* WHAT YOU HAVE TO DO *
Copy every record verbatim but exclude the pictures.

* EXERCISE MATERIAL *

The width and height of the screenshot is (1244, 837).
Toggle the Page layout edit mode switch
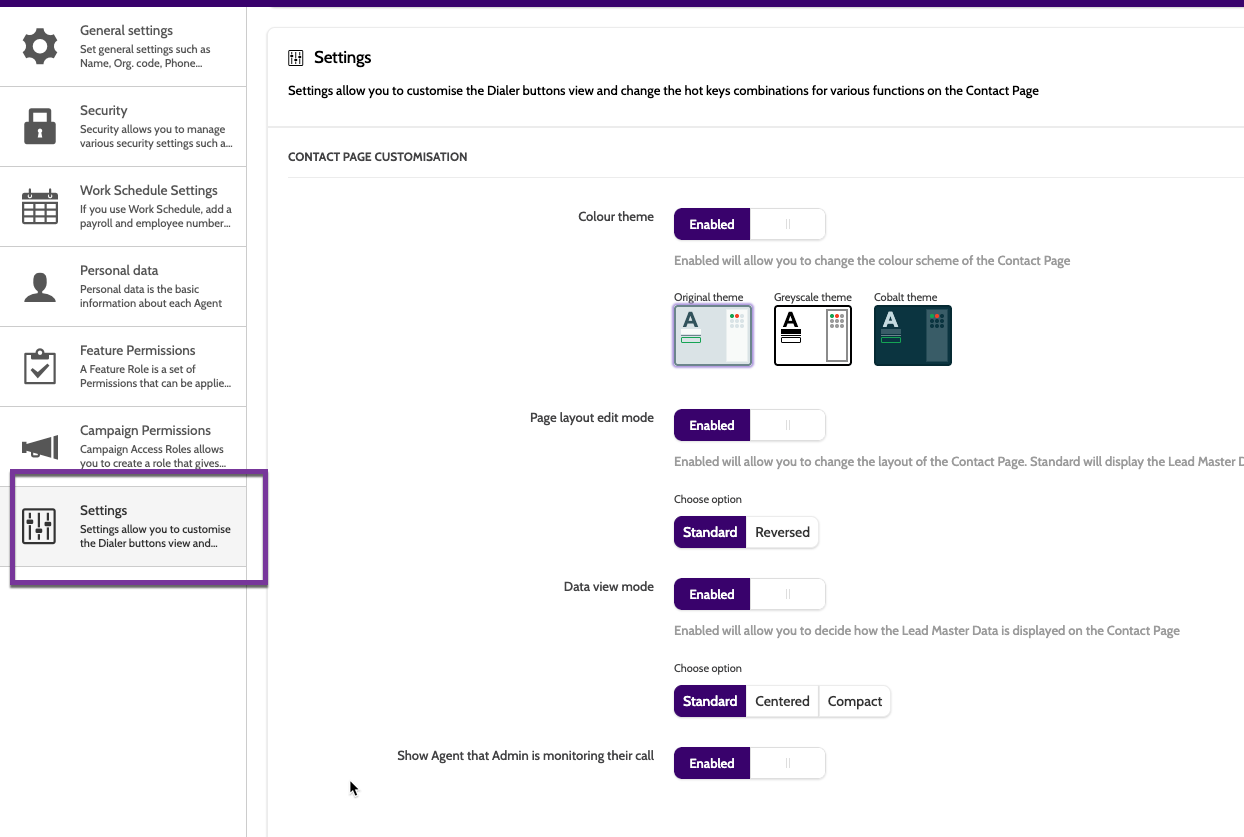(749, 425)
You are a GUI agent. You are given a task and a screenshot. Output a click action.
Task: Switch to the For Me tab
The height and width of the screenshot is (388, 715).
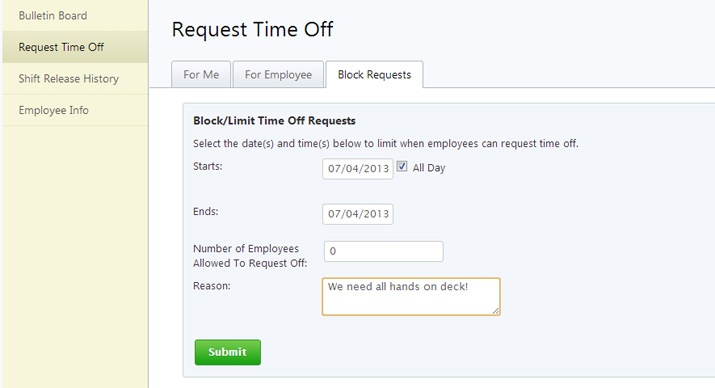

* ANSWER SECTION *
The width and height of the screenshot is (1244, 837).
Toggle the Page layout edit mode switch
(749, 425)
You are a GUI agent. You are given a task and a screenshot. Output a click action.
Task: Switch to the For Me tab
The height and width of the screenshot is (388, 715).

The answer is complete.